El Secretario de Sanidad en la sombra, Wes Streeting, ha escupido bilis contra el sindicato de médicos BMA, mientras que el líder Keir Starmer ha declarado sin rodeos que los laboristas llevarían adelante la austeridad en el poder y confiarían en la prestación privada para “reducir los tiempos de espera”. Entre las útiles sugerencias de Starmer para “aliviar la presión” sobre el servicio nacional de salud, NHS, estaba la idea de que los pacientes pudieran evitar un triaje profesional ¡haciendo pruebas en casa para detectar hemorragias internas!
Todo esto preparará nuevas luchas encarnizadas en caso de un futuro gobierno laborista de derechas.
En la India, los trabajadores de los anganwadi (centros de atención a la infancia) se declararon en huelga indefinida el año pasado contra las insoportables condiciones de trabajo y los bajos salarios de sus miembros.

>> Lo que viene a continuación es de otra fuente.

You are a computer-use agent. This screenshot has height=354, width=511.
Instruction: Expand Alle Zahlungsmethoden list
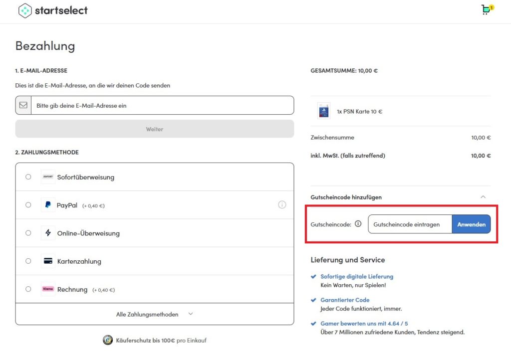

En Zimbabue, el gobierno ha recurrido a la prohibición de las huelgas sanitarias en respuesta a la prolongada lucha con médicos y enfermeras, que han estado en huelga para conseguir aumentos salariales que superen la inflación.
Estas acciones representan una creciente conciencia de clase entre los trabajadores sanitarios, un reconocimiento de que la prestación de asistencia sanitaria no está exenta de la crisis del capitalismo.
Sin embargo, la huelga por sí sola no puede resolver la falta de financiación y la caótica planificación de la sanidad en todo el mundo. En última instancia, no se puede planificar lo que no se controla, no se puede controlar lo que no se posee.
Todos los recursos sanitarios, desde los hospitales privados hasta la industria farmacéutica, deben nacionalizarse sin indemnización. Los servicios sanitarios deben gestionarse bajo el control democrático de los trabajadores, que tienen los conocimientos más especializados sobre las necesidades sanitarias de la población.
Décadas de infrafinanciación pueden invertirse mediante la expropiación de los bancos y los monopolios, incluidos los parásitos del sector privado que se aprovechan de la vulnerabilidad de los pacientes enfermos y moribundos.
Los recursos pueden asignarse de forma democrática y racional en función de las necesidades. Los sindicatos deben liderar campañas masivas de formación y contratación, especialmente dirigidas a los sectores de los países más pobres donde se necesita desesperadamente personal experto.
La salud y la vida de los pacientes son rehenes de un sistema capitalista asolado por la crisis y la contradicción. Sólo una revolución socialista mundial, que ponga las palancas de la economía en manos de los trabajadores, puede resolver esta pandemia de ineficiencia y austeridad.